The American Red Cross is responding across multiple states after deadly storms caused damage across the South and Midwest over the weekend.
The threat of severe weather continues today, affecting almost 90 million people along the I-95 corridor from North Carolina to New York City. Strong thunderstorms, hail and tornadoes are possible and heavy rain could cause flash flooding. The Red Cross is monitoring the situation and preparing to respond if necessary. People in the path of this severe storm system are urged to monitor their weather and take safety steps if necessary.
Extreme heat also continues today for millions of people from Arizona to Tennessee. Heat warnings and advisories are out and people are urged to follow heat safety measures.
BUSY WEEKEND Over the weekend, severe storms and tornadoes were reported in Arkansas, Indiana, Minnesota, Missouri, Kentucky, Tennessee, Virginia and Wyoming. Red Cross teams are actively responding to these Regions and helping to provide comfort and care to those impacted. The Red Cross and partners are working with officials to determine what additional help is needed and shelters are open in Texas, Mississippi, Illinois, Indiana and North Carolina.
Meanwhile, help continues for people impacted by storms earlier this month. Red Cross disaster workers remain on the ground in Louisiana, Oklahoma, Texas and Mississippi after severe weather and tornadoes caused widespread damage.
CLIMATE CRISIS Experts say these storms are unusual for this time of year, that conditions like these usually happen in August. Some say climate change is impacting the conditions in which tornadoes form and could lead to changes in when and where the U.S. sees them.
Disasters are becoming more extreme. Over the last 30 years, the intensity of storms has progressively increased. As climate-related disasters increase, more people are depending on the Red Cross for help. During 2020 and 2021 alone, we averaged a new, major disaster response every 10 days. This new reality of nearly continuous disasters is stretching the capacity of the Red Cross to provide critical support to families when they need it most.
SAFETY STEPS If you are in the path of these storms, follow these safety steps:
- Watch for tornado danger signs: dark and greenish clouds, a wall cloud or cloud of debris.
- During a tornado warning, go to your safe place immediately, whether it’s a basement, storm cellar or interior room on the lowest floor with no windows. A small, windowless interior room or hallway on the lowest level of a sturdy building is the safest alternative.
- If you live in a mobile home, find a safe place in a nearby sturdy building. No mobile home is safe in a tornado. If you have access to a sturdy shelter or vehicle, go there immediately.
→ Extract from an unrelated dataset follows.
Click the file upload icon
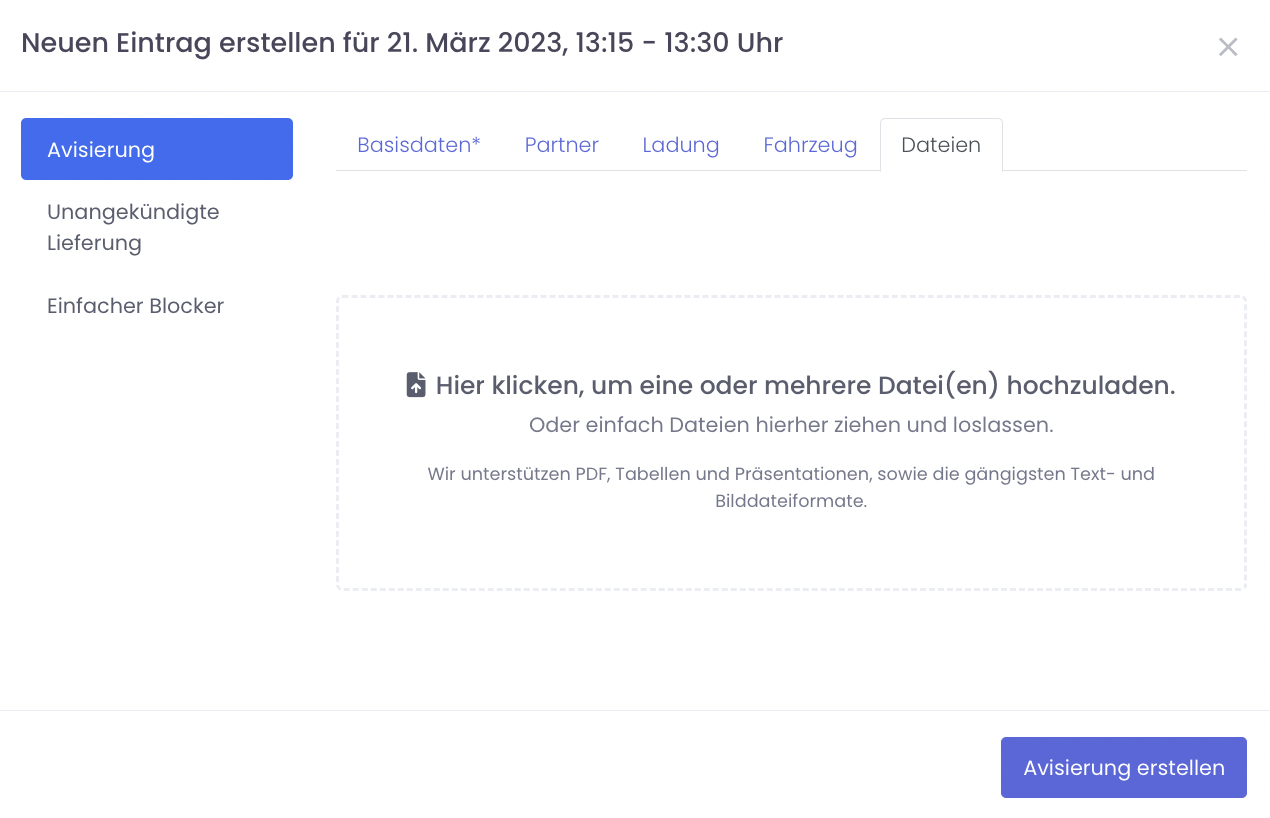Viewport: 1270px width, 818px height. click(416, 386)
- If you’re outside, seek shelter in a basement, shelter or sturdy building. If you cannot quickly walk to a shelter, immediately get in a vehicle and try to drive to the closest sturdy shelter. Remember to buckle your seat belt.
- Stay away from bridges or highway overpasses.
- If strong winds and flying debris occur while driving, pull over and park. Keep on your seat belt and the engine running. Put your head down below the windows and cover your head with your hands and a blanket.
When Thunder Roars, Go Indoors!
- Pay attention to weather alerts and local information. Postpone outdoor activities if the forecast calls for thunderstorms.
- When you hear thunder, seek shelter inside a sturdy building and move to a basement or an interior room on the lowest floor. Stay away from glass windows and doors. Stay inside until weather forecasts indicate it is safe to leave.
- Lightning can be dangerous even when you are inside. Avoid using devices connected to electrical outlets. Avoid running water. Lightning can travel through plumbing and water lines.
- Remember, no place outside is safe when thunderstorms are in the area. If you are caught outside in a thunderstorm, keep moving toward a safe shelter.
- Sheds, gazebos, dugouts, and bleachers do not protect from lightning and high winds.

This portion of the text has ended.